[TASK DETAILS] Could you copy every record exactly as it appears?
** GIVEN INFORMATION follows **
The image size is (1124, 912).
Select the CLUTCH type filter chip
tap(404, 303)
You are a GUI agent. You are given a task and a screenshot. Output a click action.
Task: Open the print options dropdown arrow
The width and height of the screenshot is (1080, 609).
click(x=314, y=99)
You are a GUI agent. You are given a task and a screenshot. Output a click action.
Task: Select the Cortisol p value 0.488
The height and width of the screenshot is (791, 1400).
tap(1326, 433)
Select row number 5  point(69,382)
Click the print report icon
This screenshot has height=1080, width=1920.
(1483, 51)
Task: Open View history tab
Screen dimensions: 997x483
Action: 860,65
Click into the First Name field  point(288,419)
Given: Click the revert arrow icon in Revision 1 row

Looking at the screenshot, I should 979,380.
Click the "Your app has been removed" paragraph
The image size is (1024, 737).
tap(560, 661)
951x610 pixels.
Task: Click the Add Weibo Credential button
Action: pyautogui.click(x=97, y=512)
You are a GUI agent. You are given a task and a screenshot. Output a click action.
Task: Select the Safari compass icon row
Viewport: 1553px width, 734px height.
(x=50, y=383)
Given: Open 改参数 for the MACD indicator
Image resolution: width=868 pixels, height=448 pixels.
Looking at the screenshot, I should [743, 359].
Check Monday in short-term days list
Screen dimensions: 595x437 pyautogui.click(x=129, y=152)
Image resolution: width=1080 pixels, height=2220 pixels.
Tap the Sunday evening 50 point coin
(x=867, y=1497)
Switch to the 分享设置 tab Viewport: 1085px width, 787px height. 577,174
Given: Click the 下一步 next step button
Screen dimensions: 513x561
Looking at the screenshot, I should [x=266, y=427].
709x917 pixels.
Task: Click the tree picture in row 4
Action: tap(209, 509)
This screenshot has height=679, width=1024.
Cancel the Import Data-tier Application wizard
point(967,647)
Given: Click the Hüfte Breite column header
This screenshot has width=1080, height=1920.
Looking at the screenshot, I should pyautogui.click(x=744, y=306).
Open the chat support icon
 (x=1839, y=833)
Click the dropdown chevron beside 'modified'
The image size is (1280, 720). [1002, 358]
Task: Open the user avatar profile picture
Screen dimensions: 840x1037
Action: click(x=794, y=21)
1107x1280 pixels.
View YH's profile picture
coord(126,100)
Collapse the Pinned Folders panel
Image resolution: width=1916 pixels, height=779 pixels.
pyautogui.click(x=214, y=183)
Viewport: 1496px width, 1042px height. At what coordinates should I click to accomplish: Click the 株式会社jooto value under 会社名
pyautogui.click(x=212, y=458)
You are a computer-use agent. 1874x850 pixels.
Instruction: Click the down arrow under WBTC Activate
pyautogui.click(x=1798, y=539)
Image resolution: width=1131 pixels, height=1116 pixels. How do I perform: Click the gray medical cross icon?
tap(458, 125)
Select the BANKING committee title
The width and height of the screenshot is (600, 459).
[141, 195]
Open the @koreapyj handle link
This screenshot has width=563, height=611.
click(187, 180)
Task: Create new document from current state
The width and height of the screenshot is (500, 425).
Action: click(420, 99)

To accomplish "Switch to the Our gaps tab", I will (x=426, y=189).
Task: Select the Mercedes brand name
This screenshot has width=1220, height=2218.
** End of GIVEN INFORMATION **
[ANSWER FOR THE TASK]
The image size is (1124, 912).
Select the CLUTCH type filter chip
tap(404, 303)
You are a GUI agent. You are given a task and a screenshot. Output a click action.
Task: Open the print options dropdown arrow
The width and height of the screenshot is (1080, 609).
click(x=314, y=99)
You are a GUI agent. You are given a task and a screenshot. Output a click action.
Task: Select the Cortisol p value 0.488
The height and width of the screenshot is (791, 1400).
tap(1326, 433)
Select row number 5  point(69,382)
Click the print report icon
This screenshot has height=1080, width=1920.
(1483, 51)
Task: Open View history tab
Screen dimensions: 997x483
Action: 860,65
Click into the First Name field  point(288,419)
Given: Click the revert arrow icon in Revision 1 row

Looking at the screenshot, I should 979,380.
Click the "Your app has been removed" paragraph
The image size is (1024, 737).
tap(560, 661)
951x610 pixels.
Task: Click the Add Weibo Credential button
Action: pyautogui.click(x=97, y=512)
You are a GUI agent. You are given a task and a screenshot. Output a click action.
Task: Select the Safari compass icon row
Viewport: 1553px width, 734px height.
(x=50, y=383)
Given: Open 改参数 for the MACD indicator
Image resolution: width=868 pixels, height=448 pixels.
Looking at the screenshot, I should [743, 359].
Check Monday in short-term days list
Screen dimensions: 595x437 pyautogui.click(x=129, y=152)
Image resolution: width=1080 pixels, height=2220 pixels.
Tap the Sunday evening 50 point coin
(x=867, y=1497)
Switch to the 分享设置 tab Viewport: 1085px width, 787px height. 577,174
Given: Click the 下一步 next step button
Screen dimensions: 513x561
Looking at the screenshot, I should [x=266, y=427].
709x917 pixels.
Task: Click the tree picture in row 4
Action: tap(209, 509)
This screenshot has height=679, width=1024.
Cancel the Import Data-tier Application wizard
point(967,647)
Given: Click the Hüfte Breite column header
This screenshot has width=1080, height=1920.
Looking at the screenshot, I should pyautogui.click(x=744, y=306).
Open the chat support icon
 (x=1839, y=833)
Click the dropdown chevron beside 'modified'
The image size is (1280, 720). [1002, 358]
Task: Open the user avatar profile picture
Screen dimensions: 840x1037
Action: click(x=794, y=21)
1107x1280 pixels.
View YH's profile picture
coord(126,100)
Collapse the Pinned Folders panel
Image resolution: width=1916 pixels, height=779 pixels.
pyautogui.click(x=214, y=183)
Viewport: 1496px width, 1042px height. At what coordinates should I click to accomplish: Click the 株式会社jooto value under 会社名
pyautogui.click(x=212, y=458)
You are a computer-use agent. 1874x850 pixels.
Instruction: Click the down arrow under WBTC Activate
pyautogui.click(x=1798, y=539)
Image resolution: width=1131 pixels, height=1116 pixels. How do I perform: Click the gray medical cross icon?
tap(458, 125)
Select the BANKING committee title
The width and height of the screenshot is (600, 459).
[141, 195]
Open the @koreapyj handle link
This screenshot has width=563, height=611.
click(187, 180)
Task: Create new document from current state
The width and height of the screenshot is (500, 425).
Action: click(420, 99)

To accomplish "Switch to the Our gaps tab", I will (x=426, y=189).
Task: Select the Mercedes brand name
This screenshot has width=1220, height=2218.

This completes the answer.